Pointing out the above fallacy to a Christian might then prompt something like, “Would God allow the Bible to exist if He didn’t want it to exist?” At this point, ask them if they believe that God lies to His people. Then ask if God ever makes exceptions for His people. Then ask if God gave his people free will. Then ask if God would stop someone who had the money from publishing the antithesis of the Bible. For fun, you can go a step further and ask if God would stop people from translating this new text. By now, they have either admitted a contradiction or admitted the possibility the Bible wasn’t inspired by God…

The real point of the above is this: how can we logically discern the authority and authenticity of the Bible? Especially considering its history: the Council of Nicaea, the earliest gospel being written 30+ years after Christ’s death, the many translations which most definitely include a conservative bias, and of course the books that the Catholic Church has intentionally withheld for unknown reasons.

If someone can answer the above for me… all that follows needs no answer, but it would still be appreciated as most of my other questions concern the philosophical nature of God.

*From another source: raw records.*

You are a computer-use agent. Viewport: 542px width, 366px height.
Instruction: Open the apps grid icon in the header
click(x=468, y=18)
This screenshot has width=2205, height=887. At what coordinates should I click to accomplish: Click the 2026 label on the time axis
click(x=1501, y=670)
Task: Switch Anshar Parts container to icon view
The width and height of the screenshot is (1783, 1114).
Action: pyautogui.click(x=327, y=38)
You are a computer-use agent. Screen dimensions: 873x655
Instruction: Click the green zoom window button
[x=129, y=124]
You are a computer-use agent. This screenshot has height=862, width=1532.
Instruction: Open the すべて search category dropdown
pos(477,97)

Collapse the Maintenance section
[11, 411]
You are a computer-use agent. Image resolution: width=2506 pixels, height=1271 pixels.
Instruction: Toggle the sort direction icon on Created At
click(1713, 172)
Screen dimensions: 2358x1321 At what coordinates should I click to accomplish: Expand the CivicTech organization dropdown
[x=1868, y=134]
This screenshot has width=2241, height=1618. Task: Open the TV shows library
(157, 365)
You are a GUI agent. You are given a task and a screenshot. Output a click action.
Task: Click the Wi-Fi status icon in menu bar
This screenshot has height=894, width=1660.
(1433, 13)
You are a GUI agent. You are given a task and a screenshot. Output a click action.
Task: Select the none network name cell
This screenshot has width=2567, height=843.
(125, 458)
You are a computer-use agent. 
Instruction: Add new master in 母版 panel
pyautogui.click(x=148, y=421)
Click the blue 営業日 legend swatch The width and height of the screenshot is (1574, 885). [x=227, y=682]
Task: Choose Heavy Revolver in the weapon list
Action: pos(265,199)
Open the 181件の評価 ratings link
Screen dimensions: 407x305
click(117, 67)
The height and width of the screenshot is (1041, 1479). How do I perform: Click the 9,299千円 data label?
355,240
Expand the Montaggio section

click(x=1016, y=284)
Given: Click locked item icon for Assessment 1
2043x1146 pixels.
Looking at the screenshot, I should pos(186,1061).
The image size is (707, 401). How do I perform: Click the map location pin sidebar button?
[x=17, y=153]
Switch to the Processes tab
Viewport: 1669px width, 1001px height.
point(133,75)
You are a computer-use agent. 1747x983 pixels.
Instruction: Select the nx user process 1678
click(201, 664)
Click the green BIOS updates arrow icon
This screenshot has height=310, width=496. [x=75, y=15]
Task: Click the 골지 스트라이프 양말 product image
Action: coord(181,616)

Why did God create a people with the sole purpose of worshiping him? If you think about the wording of the Bible, they key to Heaven isn’t your good works or the kind of life you lived, the key to Heaven is whether or not you ever accepted Christ and chose to worship Him. If there were some mad scientist running around genetically engineering creatures with intelligence and then told them if they didn’t worship him they would die a horrible death… I think we might call the scientist a narcissist. Obviously, since God is perfect He doesn’t NEED exalting, so what is the real point? To further this thought, since God is all-knowing the idea is further complicated since God would have to know everyone who would and would not choose to worship Him, this can’t be a mass experiment in choice so perhaps the question could also be worded: what does God get from our worship?

Another interesting question… why does God need to punish His creation for disobeying His word when we can’t in reality confirm it is His word? More, why would a loving, forgiving God punish those who were raised with beliefs that can’t possibly allow them to convert? Worse, why would a loving, forgiving God punish those who never had the chance to hear the name of Jesus much less receive His word? God created this world and created everything in it. The things we see, the things we think, the way we think are all by His design… and we’re being punished for it? And please don’t talk to me about the evil one… the Bible says that nothing would exist but for the Grace of God… and that includes Satan and his works.

Archangel / December 4, 2008 / Personal

Comments

  1. Eclipse - December 4, 2008 @ 10:10 pm

    whatever you choose, I hope it makes you happy

    Reply
  2. Corban - December 6, 2008 @ 5:38 pm

    Convincing me of God’s existence would require a Bible made of topological defects, written in black hole ink and gilded with cosmic strings. Its words would be irrelevant, its composition telling. That would be a miracle, and that’s the point.

    Without an unequivocal miracle, I would constantly be breaking down all supernatural phenomena into four quadrants: true, false, and type A and B errors.